ENTRIES PROVIDED
.....

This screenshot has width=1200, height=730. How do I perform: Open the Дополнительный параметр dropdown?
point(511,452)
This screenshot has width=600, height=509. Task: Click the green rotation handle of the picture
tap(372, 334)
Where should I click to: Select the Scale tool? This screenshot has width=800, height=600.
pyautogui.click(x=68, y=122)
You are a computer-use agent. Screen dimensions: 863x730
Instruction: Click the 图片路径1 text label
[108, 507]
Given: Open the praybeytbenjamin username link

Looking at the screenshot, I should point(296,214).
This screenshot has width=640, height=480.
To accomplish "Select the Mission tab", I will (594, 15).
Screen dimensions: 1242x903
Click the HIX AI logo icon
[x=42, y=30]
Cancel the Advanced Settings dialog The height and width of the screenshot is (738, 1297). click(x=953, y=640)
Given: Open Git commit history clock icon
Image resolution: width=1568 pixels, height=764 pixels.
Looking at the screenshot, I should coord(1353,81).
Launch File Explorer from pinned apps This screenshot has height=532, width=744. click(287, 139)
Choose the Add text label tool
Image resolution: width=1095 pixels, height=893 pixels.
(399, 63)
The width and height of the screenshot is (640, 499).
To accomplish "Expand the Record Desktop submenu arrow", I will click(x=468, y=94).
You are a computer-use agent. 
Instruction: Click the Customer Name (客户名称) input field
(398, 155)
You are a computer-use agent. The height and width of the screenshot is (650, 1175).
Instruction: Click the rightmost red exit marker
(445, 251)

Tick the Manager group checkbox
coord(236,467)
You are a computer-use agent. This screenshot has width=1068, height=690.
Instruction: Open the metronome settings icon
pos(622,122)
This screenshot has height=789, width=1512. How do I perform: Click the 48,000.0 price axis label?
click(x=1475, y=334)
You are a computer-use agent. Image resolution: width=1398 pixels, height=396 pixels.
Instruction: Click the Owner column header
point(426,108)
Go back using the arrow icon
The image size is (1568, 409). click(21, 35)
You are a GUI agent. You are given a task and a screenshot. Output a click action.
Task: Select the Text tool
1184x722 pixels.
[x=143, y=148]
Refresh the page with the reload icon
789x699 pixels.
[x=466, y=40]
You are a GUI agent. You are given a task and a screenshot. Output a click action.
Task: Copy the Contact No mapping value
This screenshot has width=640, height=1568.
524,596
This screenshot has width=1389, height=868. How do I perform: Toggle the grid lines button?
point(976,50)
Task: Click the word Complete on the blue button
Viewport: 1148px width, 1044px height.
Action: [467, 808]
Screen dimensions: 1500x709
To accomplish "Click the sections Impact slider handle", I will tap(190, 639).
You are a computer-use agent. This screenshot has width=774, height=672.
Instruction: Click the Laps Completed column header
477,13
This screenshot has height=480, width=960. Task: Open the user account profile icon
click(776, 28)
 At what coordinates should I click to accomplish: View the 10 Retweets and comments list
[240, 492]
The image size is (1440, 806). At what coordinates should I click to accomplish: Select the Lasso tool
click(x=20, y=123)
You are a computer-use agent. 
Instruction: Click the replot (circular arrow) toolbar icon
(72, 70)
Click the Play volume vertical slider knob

.....

Find the string "will" in the records, then copy each line where it occurs.

To accomplish "Select the Mission tab", I will (594, 15).
To accomplish "Expand the Record Desktop submenu arrow", I will click(x=468, y=94).
To accomplish "Click the sections Impact slider handle", I will tap(190, 639).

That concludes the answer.